I say riot in the Wang with Hell Yard and George Street,
Once again they meet.
The only thing that made me feel bad
Knowing that they fought for a pack of card.
But the pelting of the bottle and the throwing of the stone
They made George Street a battle zone."

As a result of this riot, the George Street men ended up forming their own band. Those were the tamboo bamboo days of the 1930s when the Hell Yard men produced a famous sailor band every Carnival, SS Bad Behaviour. Hamil was one of its younger members and a leader amongst the youth whom he trained in boxing and wrestling.

Now bent and slow-moving, Hamil still possesses a full head of grey hair. He raises his T-shirt and turns to show a scar on his back. "Wrestling, showing a man a fall, the sand bus my back - it had a piece of steel in it what cut me," he says. "I eh go to no doctor, I take cobweb and cocoa - young cocoa what I scrape - and put it in. Old-time medicine, nah, bush medicine."

In later years, after the steelband movement was formed, Hamil would take over the self-defence of the band, training the men in the martial arts and instilling in them self-discipline.

"They had one misunderstanding with Casablanca and they make Casablanca men go to the police station. They had to go by force. Casablanca men couldn't come down Charlotte Street. They had to pass the other way around to go to the market, they couldn't pass there. Hamil marshal the forces. He say, "Everybody have to pass, they must come down Charlotte Street to go to the market for food and we will deal with them." He line up bottles both side of Charlotte Street," recalled Batson in 1995.

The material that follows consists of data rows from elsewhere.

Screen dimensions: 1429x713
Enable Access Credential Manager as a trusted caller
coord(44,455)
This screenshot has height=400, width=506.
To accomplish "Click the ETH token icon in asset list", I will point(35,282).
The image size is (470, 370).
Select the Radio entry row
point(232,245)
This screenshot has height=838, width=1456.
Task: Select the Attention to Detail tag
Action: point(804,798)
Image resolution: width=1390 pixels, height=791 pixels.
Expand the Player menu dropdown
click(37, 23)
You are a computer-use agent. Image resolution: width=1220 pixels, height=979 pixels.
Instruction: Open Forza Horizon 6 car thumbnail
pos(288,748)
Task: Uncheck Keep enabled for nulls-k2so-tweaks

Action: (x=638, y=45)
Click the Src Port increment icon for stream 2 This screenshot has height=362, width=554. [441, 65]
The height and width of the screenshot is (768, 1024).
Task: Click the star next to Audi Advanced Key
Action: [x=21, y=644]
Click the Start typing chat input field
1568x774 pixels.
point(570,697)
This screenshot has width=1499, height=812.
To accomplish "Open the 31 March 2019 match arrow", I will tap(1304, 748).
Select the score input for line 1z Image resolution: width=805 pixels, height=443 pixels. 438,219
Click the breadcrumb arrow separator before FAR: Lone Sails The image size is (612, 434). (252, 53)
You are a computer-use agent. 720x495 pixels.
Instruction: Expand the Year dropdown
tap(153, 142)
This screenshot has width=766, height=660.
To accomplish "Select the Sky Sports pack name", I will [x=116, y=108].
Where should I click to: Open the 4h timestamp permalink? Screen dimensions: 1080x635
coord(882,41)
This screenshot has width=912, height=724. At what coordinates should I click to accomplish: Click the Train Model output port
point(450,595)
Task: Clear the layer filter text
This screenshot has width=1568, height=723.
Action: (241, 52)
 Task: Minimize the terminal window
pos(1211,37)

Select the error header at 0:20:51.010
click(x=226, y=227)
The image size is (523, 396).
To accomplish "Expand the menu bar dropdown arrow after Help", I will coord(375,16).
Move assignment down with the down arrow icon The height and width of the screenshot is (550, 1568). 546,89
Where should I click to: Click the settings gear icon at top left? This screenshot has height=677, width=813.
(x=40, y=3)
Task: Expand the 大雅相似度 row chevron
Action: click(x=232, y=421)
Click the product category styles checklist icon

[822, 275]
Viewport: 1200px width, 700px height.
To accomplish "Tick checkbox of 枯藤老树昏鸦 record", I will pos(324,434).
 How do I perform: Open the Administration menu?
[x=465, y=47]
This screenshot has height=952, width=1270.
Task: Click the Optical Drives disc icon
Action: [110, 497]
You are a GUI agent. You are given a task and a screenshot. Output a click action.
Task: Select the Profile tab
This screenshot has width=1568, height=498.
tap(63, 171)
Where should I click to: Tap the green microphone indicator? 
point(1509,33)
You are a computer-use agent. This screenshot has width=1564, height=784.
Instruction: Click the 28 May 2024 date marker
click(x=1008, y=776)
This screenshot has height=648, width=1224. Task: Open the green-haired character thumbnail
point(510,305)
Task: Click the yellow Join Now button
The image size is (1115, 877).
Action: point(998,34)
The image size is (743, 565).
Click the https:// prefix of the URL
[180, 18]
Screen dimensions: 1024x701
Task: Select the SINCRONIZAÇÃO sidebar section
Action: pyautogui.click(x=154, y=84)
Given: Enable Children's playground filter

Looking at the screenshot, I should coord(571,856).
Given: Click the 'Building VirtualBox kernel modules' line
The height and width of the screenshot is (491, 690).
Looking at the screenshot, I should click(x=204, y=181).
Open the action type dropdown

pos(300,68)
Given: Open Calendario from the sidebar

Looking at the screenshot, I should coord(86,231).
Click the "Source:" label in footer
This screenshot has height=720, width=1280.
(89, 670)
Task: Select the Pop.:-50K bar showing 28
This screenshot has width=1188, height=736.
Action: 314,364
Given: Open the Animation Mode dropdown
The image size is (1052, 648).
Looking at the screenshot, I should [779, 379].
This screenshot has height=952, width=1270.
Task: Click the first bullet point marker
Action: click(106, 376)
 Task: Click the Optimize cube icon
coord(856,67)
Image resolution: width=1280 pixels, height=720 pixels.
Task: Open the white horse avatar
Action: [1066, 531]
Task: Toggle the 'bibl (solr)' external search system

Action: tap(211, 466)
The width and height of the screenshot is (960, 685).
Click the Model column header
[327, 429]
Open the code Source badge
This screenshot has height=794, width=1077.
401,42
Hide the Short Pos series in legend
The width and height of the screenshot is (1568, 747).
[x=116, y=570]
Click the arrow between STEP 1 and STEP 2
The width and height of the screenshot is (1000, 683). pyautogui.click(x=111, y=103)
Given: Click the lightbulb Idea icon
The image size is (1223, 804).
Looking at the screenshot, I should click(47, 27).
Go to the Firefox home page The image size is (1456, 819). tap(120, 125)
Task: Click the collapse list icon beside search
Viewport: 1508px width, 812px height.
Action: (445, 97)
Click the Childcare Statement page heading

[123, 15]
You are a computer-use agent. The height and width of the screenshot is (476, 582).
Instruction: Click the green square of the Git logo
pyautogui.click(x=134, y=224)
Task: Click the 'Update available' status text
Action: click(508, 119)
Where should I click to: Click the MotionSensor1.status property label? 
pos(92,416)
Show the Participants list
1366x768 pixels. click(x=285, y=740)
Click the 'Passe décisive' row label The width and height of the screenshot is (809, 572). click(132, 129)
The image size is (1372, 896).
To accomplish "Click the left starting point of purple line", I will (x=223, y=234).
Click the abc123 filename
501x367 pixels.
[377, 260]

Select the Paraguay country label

Back in the 1930s, however, the older generation still held sway, men such as the Stowe brothers and Edmund "Waj" Raymond.

At that time, Hamil tried to mobilize the Hell Yard men to bring out an all-metal band in keeping with a vision he had, but the youth had no standing in the eyes of the older men, even though Andre "Lulie" Abbott had for years been knocking a piece of iron in the bamboo rhythms of Hell Yard.

"Like God inspire it in me," he says. "I take a yeast pan and I dent it and it going: ping-a-ling, ting; ping-a-ling, ting. That's all - only two notes I did have. It was sounding very nice but they didn't want to hear: when you is a floor member no character doesn't want to hear you."

For Jouvert that year - it was 1939 - the Woodford Street band Alexander's Ragtime Band hit the streets with all metal percussion, led by Carlton Forde, known as "Lord Humbugger." "He had a scissors-tail coat as the bandmaster coming down Charlotte Street. If you see the man - with he top hat he looking like Death. The man thin, he like galvanize, and they coming down: tong tong ting, tong tong ting ting," recalls Hamil.

"O Gawd, listen," wailed Hamil.
"They cut we before we raise we hand,"
"What you mean?" asked his bemused friends.
"Listen to that!" said Hamil.
"What I was telling all you? Listen!"

After that everything changed. The Hell Yard youths began collecting dustbins, paint tins, anything out of metal, as did all the other traditional tamboo bamboo bands - John John, Laventille, Basilon Street. The steelband movement was born.

And if Alexander's Ragtime band got the jump on all the others, the Hell Yard boys caught up when they formed Cross of Lorraine, which after the war became Trinidad All Stars, one of the greatest steelbands ever.